-- Recorded data start --
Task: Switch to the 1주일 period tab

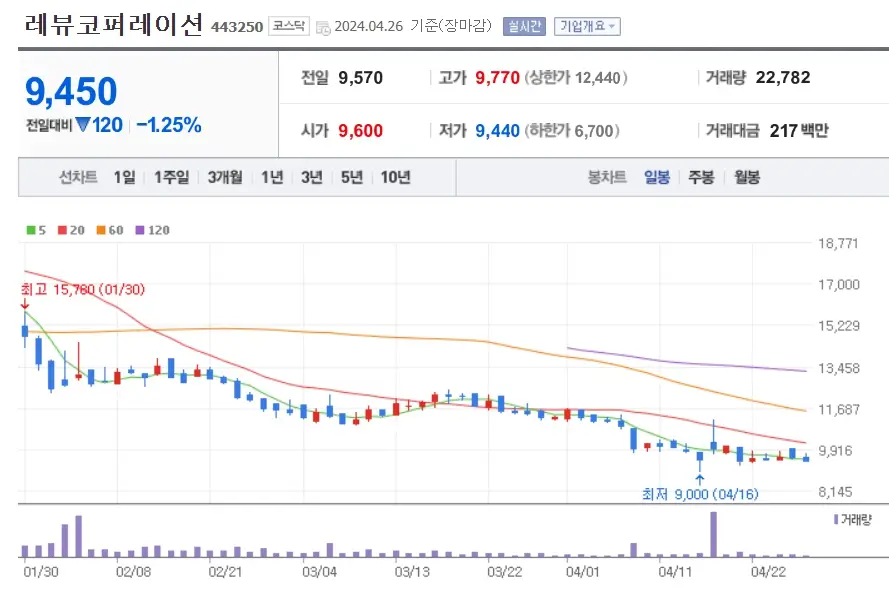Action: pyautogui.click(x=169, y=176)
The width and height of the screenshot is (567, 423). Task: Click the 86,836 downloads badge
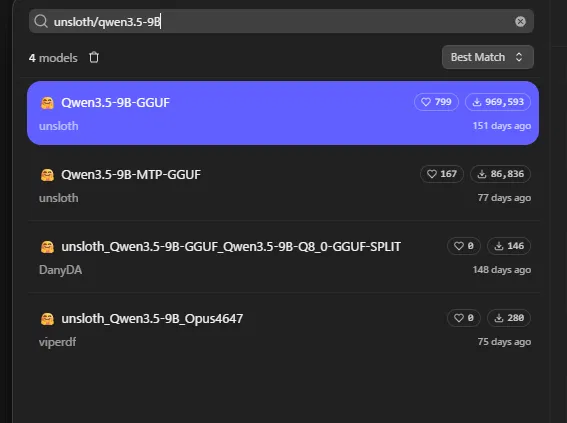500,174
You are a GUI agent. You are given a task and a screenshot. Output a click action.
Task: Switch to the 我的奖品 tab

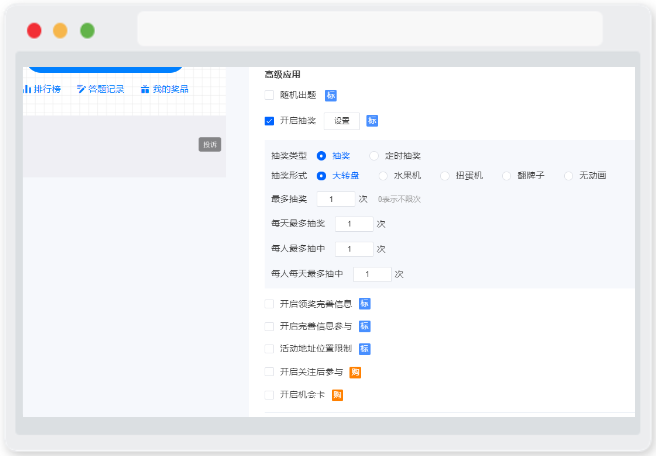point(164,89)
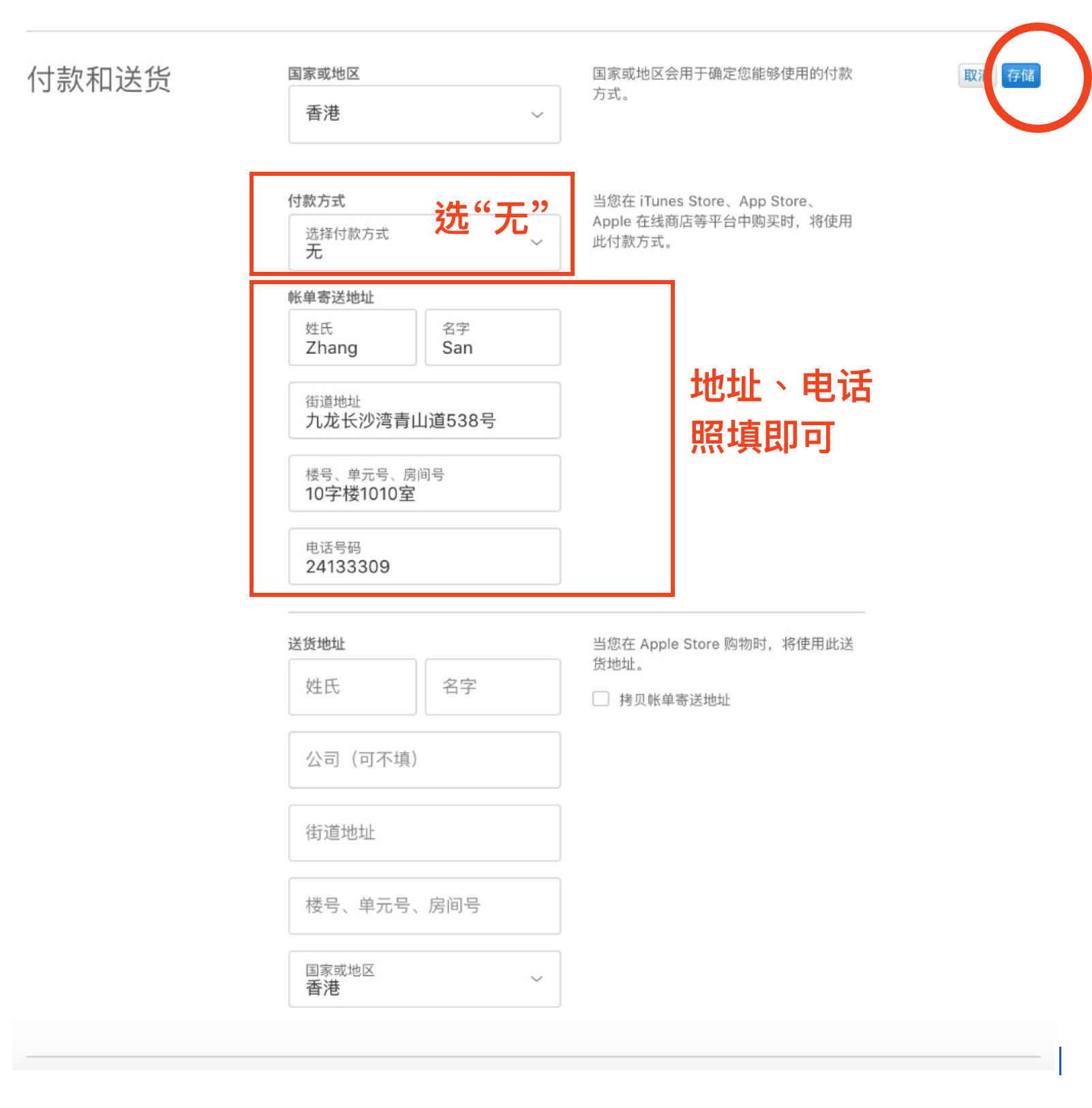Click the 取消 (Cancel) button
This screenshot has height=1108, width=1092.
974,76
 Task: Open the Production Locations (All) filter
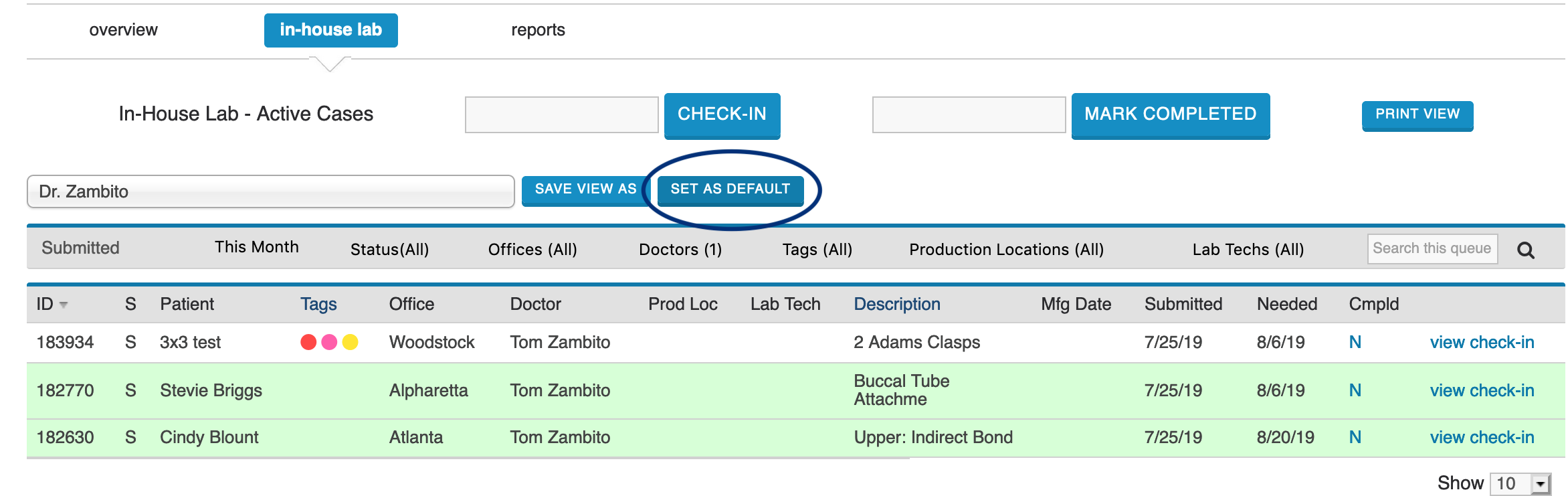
-- Recorded data end --
-- Recorded data start --
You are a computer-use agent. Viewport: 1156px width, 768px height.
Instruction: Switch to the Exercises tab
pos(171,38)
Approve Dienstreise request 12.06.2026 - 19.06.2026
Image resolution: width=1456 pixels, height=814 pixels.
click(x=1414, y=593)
-- Recorded data end --
-- Task goal --
Express the lines of the entries as a JSON list of strings, one string per line and no strings for blank lines, starting with the line containing "Task: Switch to the 1주일 period tab" and continuing through the line containing "Task: Open the", both included. Leave the pictures out of the list.

-- Full response --
[
  "Task: Switch to the 1주일 period tab",
  "Action: pyautogui.click(x=169, y=176)",
  "The width and height of the screenshot is (567, 423). Task: Click the 86,836 downloads badge",
  "500,174",
  "You are a GUI agent. You are given a task and a screenshot. Output a click action.",
  "Task: Switch to the 我的奖品 tab",
  "point(164,89)",
  "Click the 取消 (Cancel) button",
  "This screenshot has height=1108, width=1092.",
  "974,76",
  " Task: Open the Production Locations (All) filter"
]